Western blotting was performed according to standard protocols. Cells were lysed in lysis buffer supplemented with protease inhibitors (Sigma-Aldrich) and a phosphatase inhibitor (ThermoFisher Scientific). Lysates were centrifuged at 12,000 rpm for 5 min at 4 °C. Supernatants were quantified using Pierce 660 nm Protein Assay Reagent (ThermoFisher Scientific). Lysates were denatured at 95 °C for 5 min before gel electrophoresis on 8 to 12% acrylamide gels. Proteins were then transferred to PVDF membranes at 20 V, 400 mA for 150 min at 4 °C. Membranes were blocked by incubation with 5% skimmed milk/1× TBS-T. Primary antibodies used: anti–β-Actin (1:2,000; Sigma Aldrich), anti-Alk (1:100; SantaCruz), anti-Bclaf3 (1:300; Biorbyt), anti-Prkra (1:1,000; GeneTex), antinon-Phospho (active) β-catenin (1:1,000; Cell Signaling), anti–β-Catenin (1:1,000; Cell Signaling), anti-elF2α (1:1,000; Cell Signaling), antiphospho-elF2α (1:1,000; Cell Signaling), anti-Gsk3β (1:5000; R&D Systems), anti-phopho Y279-Gsk3β (1:500; Abcam).

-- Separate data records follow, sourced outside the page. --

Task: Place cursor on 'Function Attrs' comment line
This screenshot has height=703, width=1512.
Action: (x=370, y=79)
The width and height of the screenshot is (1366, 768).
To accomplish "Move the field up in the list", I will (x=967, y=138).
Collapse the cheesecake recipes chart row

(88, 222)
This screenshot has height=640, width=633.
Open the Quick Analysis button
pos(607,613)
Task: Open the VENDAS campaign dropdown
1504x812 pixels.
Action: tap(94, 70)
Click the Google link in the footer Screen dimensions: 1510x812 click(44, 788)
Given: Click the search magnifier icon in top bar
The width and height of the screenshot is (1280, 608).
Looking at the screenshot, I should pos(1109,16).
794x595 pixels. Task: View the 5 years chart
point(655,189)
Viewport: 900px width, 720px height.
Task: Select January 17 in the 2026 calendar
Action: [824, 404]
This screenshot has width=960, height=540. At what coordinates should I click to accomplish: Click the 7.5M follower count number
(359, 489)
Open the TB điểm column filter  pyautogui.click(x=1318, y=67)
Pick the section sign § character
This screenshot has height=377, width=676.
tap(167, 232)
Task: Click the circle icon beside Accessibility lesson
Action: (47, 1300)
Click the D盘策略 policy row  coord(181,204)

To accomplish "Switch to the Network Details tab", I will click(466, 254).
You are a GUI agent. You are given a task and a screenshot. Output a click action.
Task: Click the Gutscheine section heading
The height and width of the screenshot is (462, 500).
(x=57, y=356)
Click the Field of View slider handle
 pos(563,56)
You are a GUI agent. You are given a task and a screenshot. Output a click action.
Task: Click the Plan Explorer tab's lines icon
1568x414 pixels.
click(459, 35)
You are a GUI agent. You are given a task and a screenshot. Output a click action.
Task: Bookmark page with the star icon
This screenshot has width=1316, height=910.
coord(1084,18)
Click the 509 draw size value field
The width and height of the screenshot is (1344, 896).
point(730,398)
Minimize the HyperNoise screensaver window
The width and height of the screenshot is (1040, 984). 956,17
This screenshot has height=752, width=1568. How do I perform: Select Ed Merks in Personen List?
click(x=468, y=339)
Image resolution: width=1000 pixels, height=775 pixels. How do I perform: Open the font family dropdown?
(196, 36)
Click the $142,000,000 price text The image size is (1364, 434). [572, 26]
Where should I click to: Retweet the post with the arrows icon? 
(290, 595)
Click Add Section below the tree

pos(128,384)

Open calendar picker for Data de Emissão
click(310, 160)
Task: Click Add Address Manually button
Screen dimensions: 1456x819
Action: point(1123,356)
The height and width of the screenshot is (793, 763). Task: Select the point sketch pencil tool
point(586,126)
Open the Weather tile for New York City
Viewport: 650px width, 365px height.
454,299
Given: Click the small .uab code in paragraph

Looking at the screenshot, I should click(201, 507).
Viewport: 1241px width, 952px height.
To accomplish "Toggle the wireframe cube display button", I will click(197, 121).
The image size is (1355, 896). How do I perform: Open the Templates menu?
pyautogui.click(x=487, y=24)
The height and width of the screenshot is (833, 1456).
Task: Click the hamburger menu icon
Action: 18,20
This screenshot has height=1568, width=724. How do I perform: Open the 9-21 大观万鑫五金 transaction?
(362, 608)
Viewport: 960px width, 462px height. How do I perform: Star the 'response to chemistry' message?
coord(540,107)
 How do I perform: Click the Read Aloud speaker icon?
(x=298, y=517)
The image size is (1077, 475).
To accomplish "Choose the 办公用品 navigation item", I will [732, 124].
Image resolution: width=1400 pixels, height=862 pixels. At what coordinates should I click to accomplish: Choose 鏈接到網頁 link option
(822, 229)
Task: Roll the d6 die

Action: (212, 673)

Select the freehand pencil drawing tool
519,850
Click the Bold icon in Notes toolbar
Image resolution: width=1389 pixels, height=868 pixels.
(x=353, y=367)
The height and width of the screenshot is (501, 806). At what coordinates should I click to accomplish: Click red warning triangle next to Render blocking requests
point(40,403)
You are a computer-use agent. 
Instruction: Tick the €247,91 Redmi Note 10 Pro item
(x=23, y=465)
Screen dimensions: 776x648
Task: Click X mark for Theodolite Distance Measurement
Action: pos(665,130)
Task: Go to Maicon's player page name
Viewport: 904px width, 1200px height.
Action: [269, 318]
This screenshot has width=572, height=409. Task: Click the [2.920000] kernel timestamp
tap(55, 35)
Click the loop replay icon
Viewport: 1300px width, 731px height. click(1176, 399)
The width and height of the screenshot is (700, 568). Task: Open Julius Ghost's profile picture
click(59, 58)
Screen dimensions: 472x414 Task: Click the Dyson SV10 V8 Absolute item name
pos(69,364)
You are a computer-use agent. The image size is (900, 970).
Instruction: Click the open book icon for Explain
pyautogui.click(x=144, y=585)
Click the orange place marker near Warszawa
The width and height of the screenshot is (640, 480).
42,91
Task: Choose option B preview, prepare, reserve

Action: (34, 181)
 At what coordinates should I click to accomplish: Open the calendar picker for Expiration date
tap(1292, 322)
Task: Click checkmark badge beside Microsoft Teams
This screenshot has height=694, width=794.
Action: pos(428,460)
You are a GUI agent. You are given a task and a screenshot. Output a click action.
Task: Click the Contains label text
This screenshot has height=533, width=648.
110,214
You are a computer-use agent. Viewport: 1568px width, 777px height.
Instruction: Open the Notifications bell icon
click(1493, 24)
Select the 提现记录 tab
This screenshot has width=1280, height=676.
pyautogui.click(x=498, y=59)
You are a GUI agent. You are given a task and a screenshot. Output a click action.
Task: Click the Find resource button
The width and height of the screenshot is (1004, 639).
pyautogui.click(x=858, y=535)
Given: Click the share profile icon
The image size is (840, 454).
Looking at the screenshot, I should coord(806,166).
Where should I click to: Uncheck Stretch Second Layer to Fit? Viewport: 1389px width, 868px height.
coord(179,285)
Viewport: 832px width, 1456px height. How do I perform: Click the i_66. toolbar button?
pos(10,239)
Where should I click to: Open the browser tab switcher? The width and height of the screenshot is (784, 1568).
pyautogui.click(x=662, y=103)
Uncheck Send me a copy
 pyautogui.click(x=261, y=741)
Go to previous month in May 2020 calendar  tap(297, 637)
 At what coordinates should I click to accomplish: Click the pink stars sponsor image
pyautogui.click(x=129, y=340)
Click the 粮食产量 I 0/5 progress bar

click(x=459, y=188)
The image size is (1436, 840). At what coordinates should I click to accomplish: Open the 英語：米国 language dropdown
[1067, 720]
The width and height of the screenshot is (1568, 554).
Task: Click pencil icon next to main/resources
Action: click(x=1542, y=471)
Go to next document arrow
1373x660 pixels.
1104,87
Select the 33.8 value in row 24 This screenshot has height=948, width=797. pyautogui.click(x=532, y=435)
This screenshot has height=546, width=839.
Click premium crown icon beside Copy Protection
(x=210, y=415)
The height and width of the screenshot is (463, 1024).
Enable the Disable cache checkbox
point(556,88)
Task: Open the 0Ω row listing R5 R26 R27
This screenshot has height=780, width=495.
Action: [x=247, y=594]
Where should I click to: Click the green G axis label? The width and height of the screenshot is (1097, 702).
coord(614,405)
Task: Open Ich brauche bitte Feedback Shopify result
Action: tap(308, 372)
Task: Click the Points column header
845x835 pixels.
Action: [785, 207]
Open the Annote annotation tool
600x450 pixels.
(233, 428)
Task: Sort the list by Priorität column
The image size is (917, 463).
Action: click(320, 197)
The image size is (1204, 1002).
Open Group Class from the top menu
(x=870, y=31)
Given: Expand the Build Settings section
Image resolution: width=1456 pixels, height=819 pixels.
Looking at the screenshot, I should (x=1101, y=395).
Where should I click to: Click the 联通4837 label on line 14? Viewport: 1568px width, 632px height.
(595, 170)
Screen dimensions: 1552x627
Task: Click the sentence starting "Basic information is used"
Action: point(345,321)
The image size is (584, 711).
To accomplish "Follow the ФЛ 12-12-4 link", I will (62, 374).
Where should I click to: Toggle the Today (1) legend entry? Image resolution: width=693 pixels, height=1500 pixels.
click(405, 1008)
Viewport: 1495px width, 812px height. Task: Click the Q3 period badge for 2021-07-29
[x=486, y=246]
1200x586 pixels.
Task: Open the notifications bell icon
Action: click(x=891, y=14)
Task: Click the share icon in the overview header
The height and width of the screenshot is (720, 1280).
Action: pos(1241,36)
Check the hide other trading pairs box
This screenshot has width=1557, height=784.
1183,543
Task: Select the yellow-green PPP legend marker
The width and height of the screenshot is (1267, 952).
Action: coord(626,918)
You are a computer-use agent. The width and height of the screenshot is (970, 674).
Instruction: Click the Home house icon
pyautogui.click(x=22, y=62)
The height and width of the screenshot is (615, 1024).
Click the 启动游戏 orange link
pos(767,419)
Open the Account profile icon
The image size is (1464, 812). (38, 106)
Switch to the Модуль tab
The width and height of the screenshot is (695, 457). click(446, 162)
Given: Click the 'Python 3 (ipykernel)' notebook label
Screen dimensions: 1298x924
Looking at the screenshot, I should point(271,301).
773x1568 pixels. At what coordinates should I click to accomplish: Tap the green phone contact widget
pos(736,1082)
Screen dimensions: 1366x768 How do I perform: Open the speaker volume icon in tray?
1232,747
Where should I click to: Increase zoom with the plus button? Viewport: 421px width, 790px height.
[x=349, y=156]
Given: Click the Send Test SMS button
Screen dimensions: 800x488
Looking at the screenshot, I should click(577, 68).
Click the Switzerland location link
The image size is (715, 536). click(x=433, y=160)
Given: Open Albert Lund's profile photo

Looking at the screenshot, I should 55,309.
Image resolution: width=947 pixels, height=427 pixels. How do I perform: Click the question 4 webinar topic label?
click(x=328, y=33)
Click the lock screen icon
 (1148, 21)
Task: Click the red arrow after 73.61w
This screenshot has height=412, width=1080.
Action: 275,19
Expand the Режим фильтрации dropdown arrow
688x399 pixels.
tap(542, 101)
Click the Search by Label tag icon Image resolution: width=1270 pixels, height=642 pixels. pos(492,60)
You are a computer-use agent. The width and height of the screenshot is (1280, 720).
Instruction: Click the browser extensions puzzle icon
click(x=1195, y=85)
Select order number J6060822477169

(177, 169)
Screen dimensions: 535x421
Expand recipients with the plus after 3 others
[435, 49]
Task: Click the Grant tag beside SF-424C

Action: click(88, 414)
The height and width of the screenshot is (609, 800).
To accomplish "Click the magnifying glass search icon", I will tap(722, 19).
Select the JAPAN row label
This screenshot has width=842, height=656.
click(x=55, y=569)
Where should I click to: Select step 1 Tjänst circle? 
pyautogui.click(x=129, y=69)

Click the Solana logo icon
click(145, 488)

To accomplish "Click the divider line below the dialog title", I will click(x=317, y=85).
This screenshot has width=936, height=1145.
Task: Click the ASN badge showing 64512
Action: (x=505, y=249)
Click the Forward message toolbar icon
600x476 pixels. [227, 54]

Membranes were developed by Amersham ECL select (GE Lifesciences) and imaged using ImageQuant LAS 4000 (GE Lifesciences).

FACS analysis.

Organoids were dissociated in TrypLE (ThermoFisher Scientific) for 5 min at 37 °C. Digestion was quenched by DMEM 10% FCS medium. The suspension was centrifuged at 300 × g for 5 min. The pellet was resuspended in 1× PBS supplemented with 2% FBS (HyClone) and 1 µg/mL 7-AAD (Life Technologies), filtered through a 40-µm strainer, and analyzed by BD FACS CantoII or BD FACS AriaIII (BD Biosciences).

Statistical Methods.

Data were quantified and depicted as the mean ± SD. Statistical analysis was performed using an unpaired t test. Significant difference is denoted as *P < 0.05.

Data Availability.

Amplicon sequencing and RNA-seq data have been deposited in the National Center for Biotechnology Information BioProject database (accession nos. PRJNA645063 and PRJNA646064). All study data are included in the article and supporting information.